● **Requirements**:
Please count how many lines in the entries below contain the word "Task". Reply with the number alone.

::::

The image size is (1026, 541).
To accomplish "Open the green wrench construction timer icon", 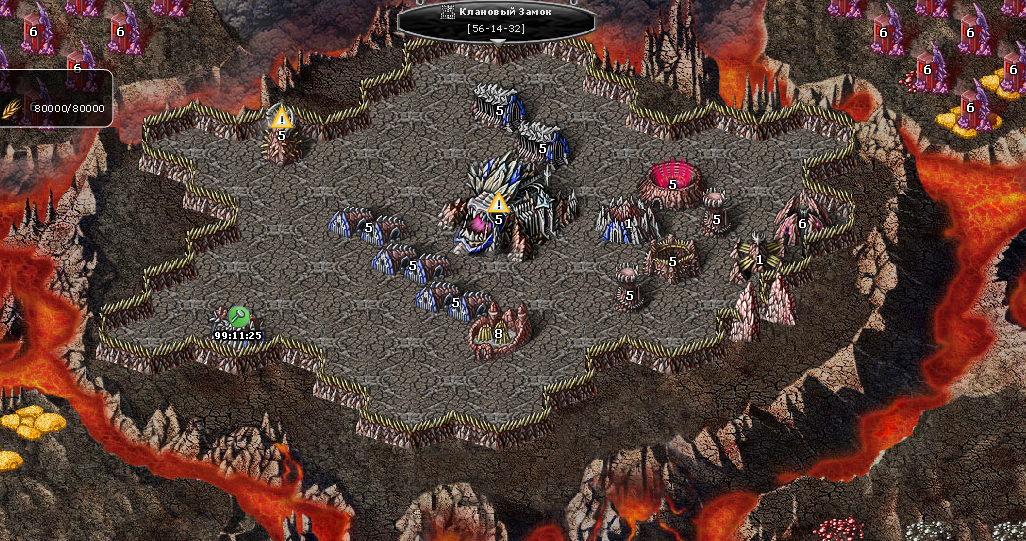I will 238,317.
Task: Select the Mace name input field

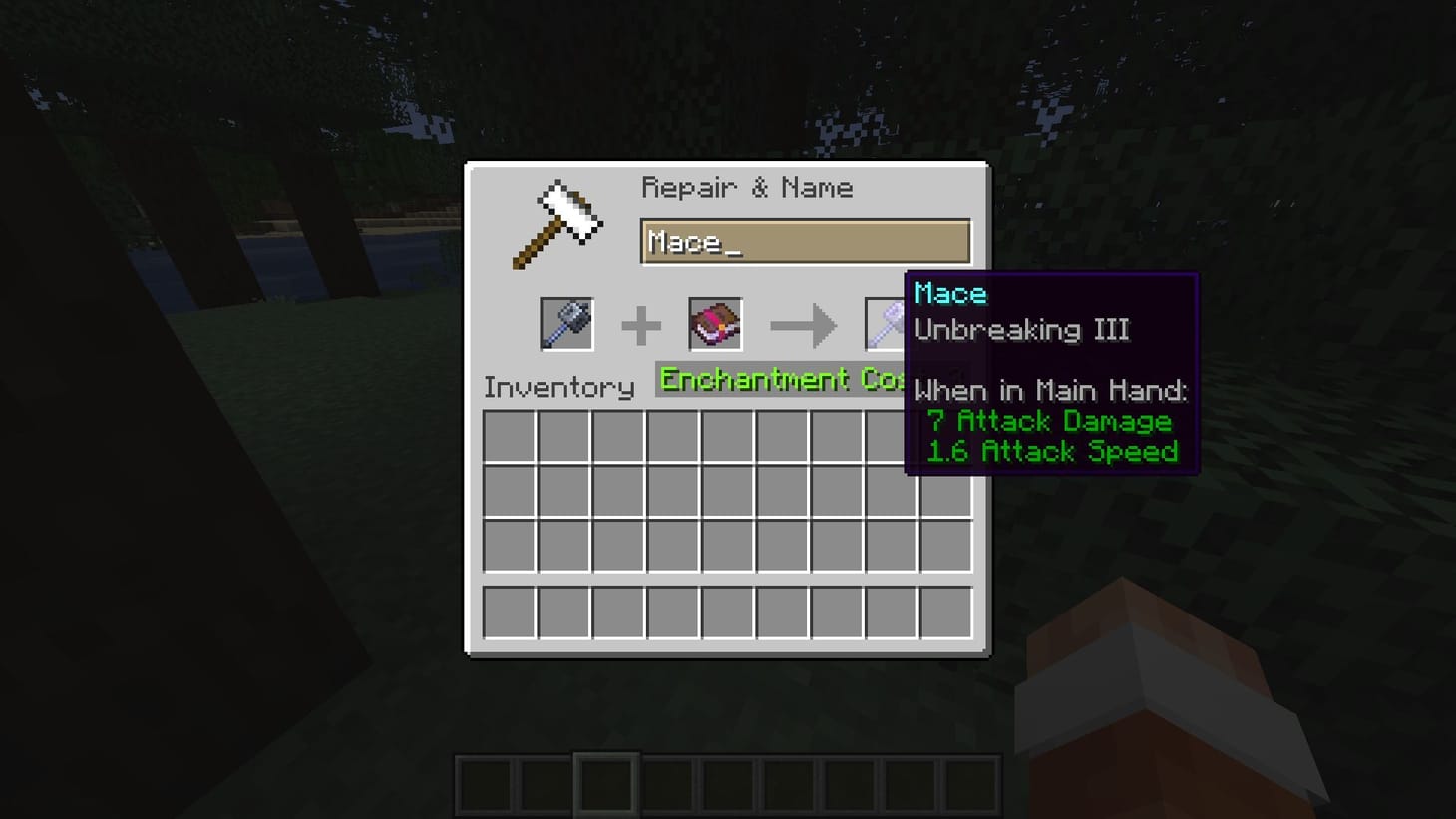Action: pyautogui.click(x=804, y=240)
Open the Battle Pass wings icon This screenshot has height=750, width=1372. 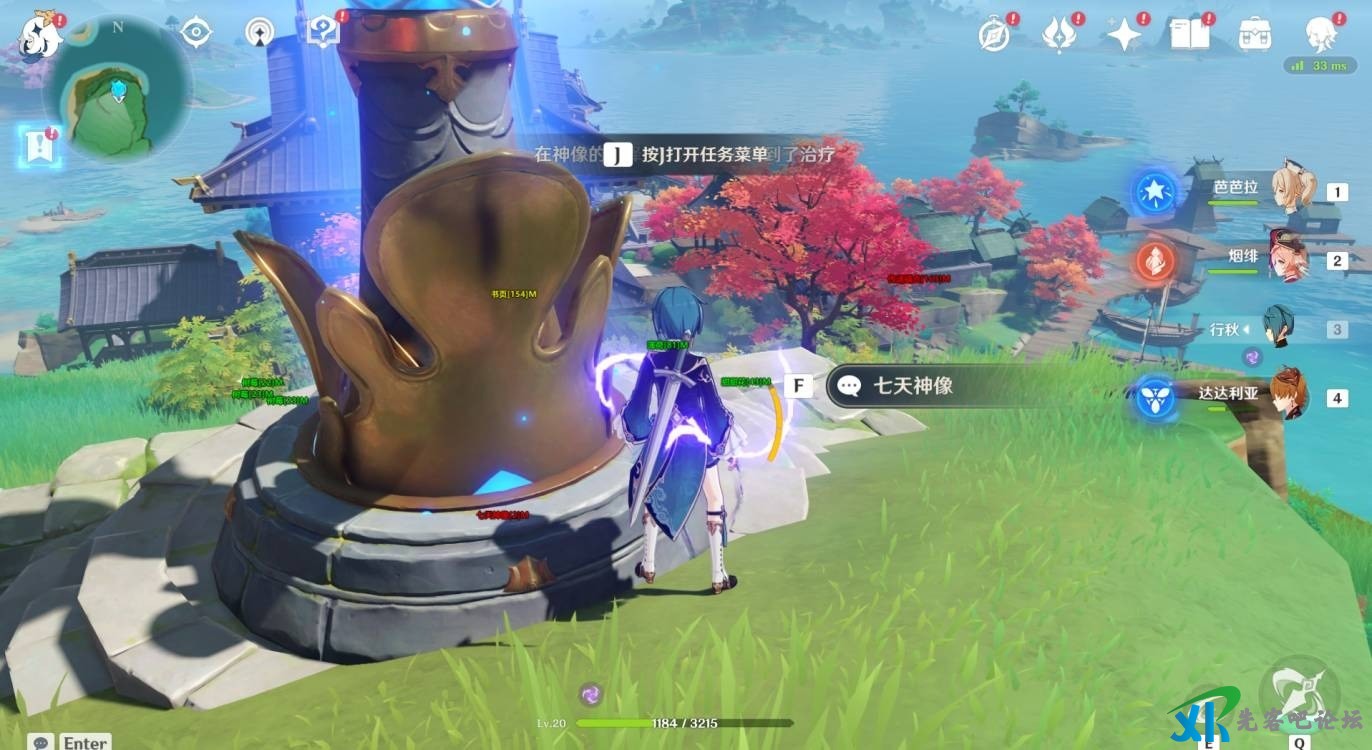[x=1059, y=31]
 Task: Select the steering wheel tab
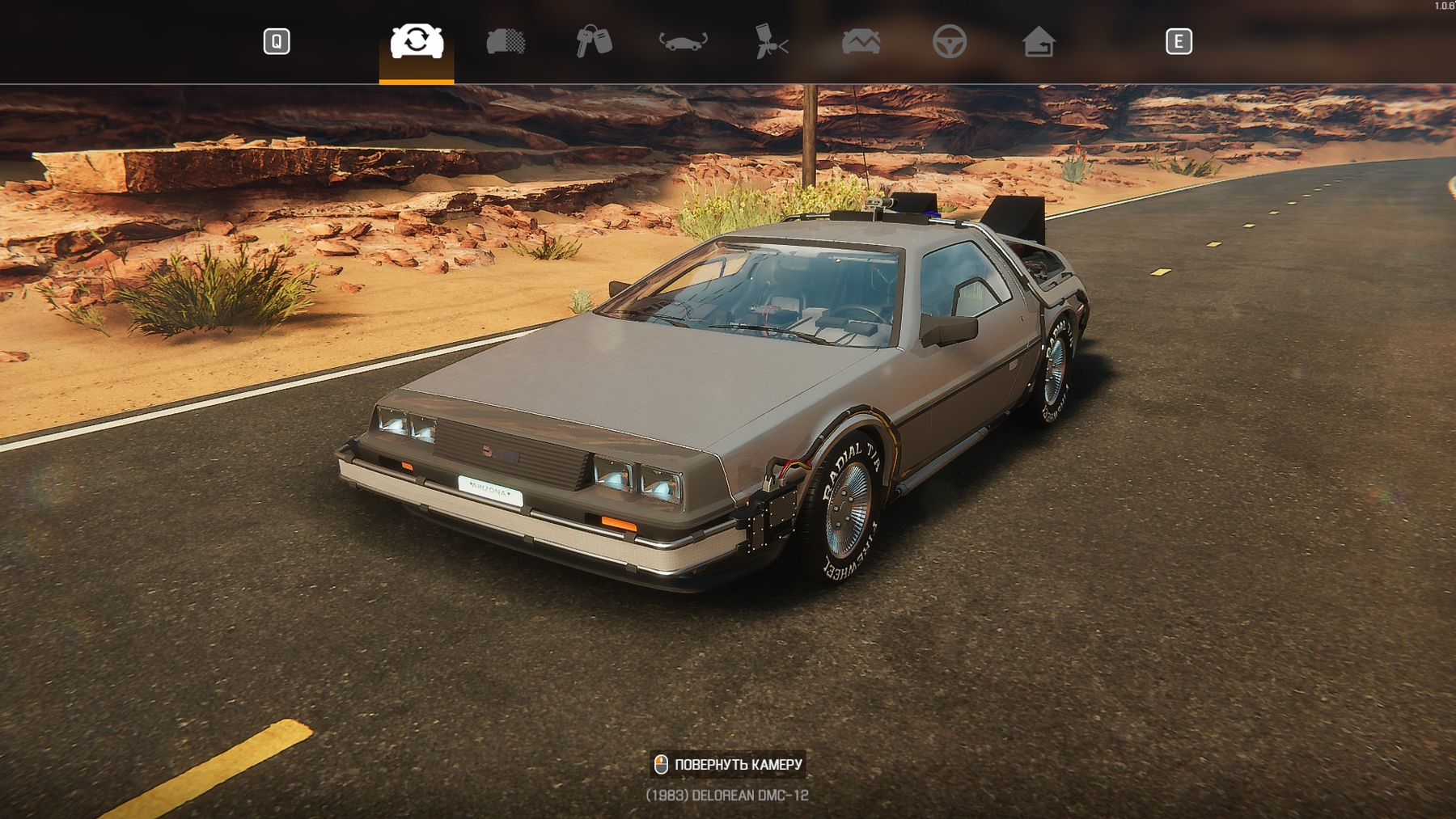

::::

● **Solution to this problem**:
2